April 26th, 2024

Violent offender facing new charges


By Delon Shurtz on January 22, 2021.

LETHBRIDGE HERALDdshurtz@lethbridgeherald.com

A 23-year-old violent offender who was convicted in 2018 of sexually assaulting a woman and cutting her throat, is facing new charges.
The accused, who can’t be named because he was only 17 when he assaulted his victim, was back in Lethbridge court this week for allegedly breaching a conditional supervision order, which was granted last June when he was moved from custody into the community so he could participate in a treatment program.
When the man’s status was set to be reviewed the following November, however, court was told the accused had walked away from the residential treatment facility and couldn’t be found.
Lethbridge lawyer Scott Hadford was granted an adjournment Wednesday to Feb. 5, and told court he is trying to determine whether his client can have a bail hearing, given the unusual circumstances.
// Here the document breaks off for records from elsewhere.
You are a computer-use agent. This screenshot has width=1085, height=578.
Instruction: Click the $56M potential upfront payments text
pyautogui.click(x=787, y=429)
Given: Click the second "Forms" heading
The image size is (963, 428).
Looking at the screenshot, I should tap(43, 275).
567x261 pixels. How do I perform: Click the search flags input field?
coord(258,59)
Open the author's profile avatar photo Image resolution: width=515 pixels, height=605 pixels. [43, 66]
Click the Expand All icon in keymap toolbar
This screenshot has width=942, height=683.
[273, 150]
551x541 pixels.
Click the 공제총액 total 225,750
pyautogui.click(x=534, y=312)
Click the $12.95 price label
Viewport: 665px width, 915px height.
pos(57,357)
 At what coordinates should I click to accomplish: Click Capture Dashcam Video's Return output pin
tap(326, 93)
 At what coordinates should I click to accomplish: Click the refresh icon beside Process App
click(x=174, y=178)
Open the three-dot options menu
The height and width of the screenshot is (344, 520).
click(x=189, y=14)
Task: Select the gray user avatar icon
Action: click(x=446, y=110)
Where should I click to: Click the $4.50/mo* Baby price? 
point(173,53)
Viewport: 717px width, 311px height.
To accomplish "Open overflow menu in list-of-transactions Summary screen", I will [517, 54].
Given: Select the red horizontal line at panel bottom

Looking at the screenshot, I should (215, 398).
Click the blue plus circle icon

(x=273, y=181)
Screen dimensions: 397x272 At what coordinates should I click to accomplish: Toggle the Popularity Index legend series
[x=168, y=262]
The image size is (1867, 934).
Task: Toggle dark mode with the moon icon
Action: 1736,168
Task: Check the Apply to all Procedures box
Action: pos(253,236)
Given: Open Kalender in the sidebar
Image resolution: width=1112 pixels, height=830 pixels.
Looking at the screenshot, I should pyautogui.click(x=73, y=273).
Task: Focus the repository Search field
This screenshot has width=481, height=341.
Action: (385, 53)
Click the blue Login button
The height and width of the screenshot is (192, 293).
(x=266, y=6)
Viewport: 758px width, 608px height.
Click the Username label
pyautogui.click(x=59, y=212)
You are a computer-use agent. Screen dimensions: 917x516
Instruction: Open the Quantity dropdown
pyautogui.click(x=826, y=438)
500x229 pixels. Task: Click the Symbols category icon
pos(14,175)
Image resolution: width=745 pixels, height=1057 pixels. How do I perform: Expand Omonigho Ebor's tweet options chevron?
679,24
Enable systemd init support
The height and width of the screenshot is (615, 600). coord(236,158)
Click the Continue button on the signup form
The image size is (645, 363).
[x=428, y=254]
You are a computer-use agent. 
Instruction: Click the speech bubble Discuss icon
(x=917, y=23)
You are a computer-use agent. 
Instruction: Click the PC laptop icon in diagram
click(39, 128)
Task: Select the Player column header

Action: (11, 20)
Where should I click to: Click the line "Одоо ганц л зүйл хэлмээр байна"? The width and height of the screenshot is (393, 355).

He pointed out his client is also facing some minor charges out of Calgary.
The man was sentenced in December 2018 to a three-year Intensive Rehabilitative Custodial Supervision order and two years probation on charges of sexual assault, break and enter to commit sexual assault, threats to cause death and unlawful confinement.
During the early morning hours of May 3, 2015, the man entered a southside apartment in Lethbridge where a woman was sleeping on a couch. He began sexually assaulting her before the woman’s stepfather awoke and confronted him. The man dragged her outside at knife point, continued to assault his victim, then cut her throat and fled.
The woman survived the slash, but she and her stepfather died of unrelated causes before the trial began. In previous statements to police, however, the stepfather described the assailant and provided his address. Police searched his home and found a shirt stained with the victim’s DNA.
Following his first year in custody, the offender was released to live in a halfway house under community supervision, but he breached conditions of his release order for being under the influence of non-prescribed medication.
He was arrested and returned to custody, but released again to the halfway house before being arrested a second time for failing to follow quarantine rules. He was still in custody when the judge released him last June on a new plan to attend the Stan Daniels Healing Centre, a 72-bed community residential healing lodge for conditionally released and federally sentenced Indigenous inmates.